Abstract:
Background
Detection of the Severe Acute Respiratory Syndrome Coronavirus-2 (SARS-CoV-2) relies on real-time-reverse-transcriptase polymerase chain reaction (RT-PCR) on nasopharyngeal swabs. The false-negative rate of RT-PCR can be high when viral burden and infection is localized distally in the lower airways and lung parenchyma. An alternate safe, simple and accessible method for sampling the lower airways is needed to aid in the early and rapid diagnosis of COVID-19 pneumonia.
Methods
In a prospective unblinded observational study, patients admitted with a positive RT-PCR and symptoms of SARS-CoV-2 infection were enrolled from three hospitals in Ontario, Canada. Healthy individuals or hospitalized patients with negative RT-PCR and without respiratory symptoms were enrolled into the control group. Breath samples were collected and analyzed by laser absorption spectroscopy (LAS) for volatile organic compounds (VOC) and classified by machine learning (ML) approaches to identify unique LAS-spectra patterns (breathprints) for SARS-CoV-2. 
Findings
Of the 135 patients enrolled, 115 patients provided analyzable breath samples. Using LAS-breathprints to train ML classifier models resulted in an accuracy of 72·2-81·7% in differentiating between SARS-CoV2 positive and negative groups. The performance was consistent across subgroups of different age, sex, BMI, SARS-CoV-2 variants, time of disease onset and oxygen requirement.
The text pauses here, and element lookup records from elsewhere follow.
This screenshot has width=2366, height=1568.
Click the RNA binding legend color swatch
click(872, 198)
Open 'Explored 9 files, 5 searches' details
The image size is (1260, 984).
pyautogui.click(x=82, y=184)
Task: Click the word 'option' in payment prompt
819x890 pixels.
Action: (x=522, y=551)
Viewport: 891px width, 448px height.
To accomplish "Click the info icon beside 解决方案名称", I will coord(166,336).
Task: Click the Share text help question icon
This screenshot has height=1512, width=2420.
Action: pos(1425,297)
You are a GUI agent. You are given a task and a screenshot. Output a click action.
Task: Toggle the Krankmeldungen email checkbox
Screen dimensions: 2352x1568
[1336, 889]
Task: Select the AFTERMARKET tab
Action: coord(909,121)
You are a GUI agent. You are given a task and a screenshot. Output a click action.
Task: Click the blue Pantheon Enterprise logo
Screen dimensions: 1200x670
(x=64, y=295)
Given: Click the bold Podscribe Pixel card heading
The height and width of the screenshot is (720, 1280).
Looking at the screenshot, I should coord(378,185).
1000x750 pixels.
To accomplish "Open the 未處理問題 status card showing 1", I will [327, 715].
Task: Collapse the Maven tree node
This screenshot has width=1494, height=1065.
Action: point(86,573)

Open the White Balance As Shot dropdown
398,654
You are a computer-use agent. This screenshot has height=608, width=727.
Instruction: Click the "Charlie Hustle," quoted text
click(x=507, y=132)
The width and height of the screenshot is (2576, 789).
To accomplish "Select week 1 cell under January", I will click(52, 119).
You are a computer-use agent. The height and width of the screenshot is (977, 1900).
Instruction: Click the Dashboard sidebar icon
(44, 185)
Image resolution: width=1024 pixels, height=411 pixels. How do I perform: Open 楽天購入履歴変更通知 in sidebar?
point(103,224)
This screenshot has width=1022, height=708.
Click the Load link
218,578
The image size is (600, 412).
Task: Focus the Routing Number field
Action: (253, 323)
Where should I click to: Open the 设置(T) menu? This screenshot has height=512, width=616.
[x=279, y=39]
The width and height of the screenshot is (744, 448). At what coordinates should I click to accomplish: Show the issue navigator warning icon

The overall performance was higher than compared to VOC-trained classifier model, which had an accuracy of 63-74·7%.
Conclusion
This study demonstrates that a ML-based breathprint model using LAS analysis of exhaled breath may be a valuable non-invasive method for studying the lower airways and detecting SARS-CoV-2 and other respiratory pathogens. The technology and the ML approach can be easily deployed in any settting with minimal training. This will greatly improve access and scalability to meet surge capacity; allow early and rapid detection to inform therapy; and offers great versatility in developing new classifier models quickly for future outbreaks.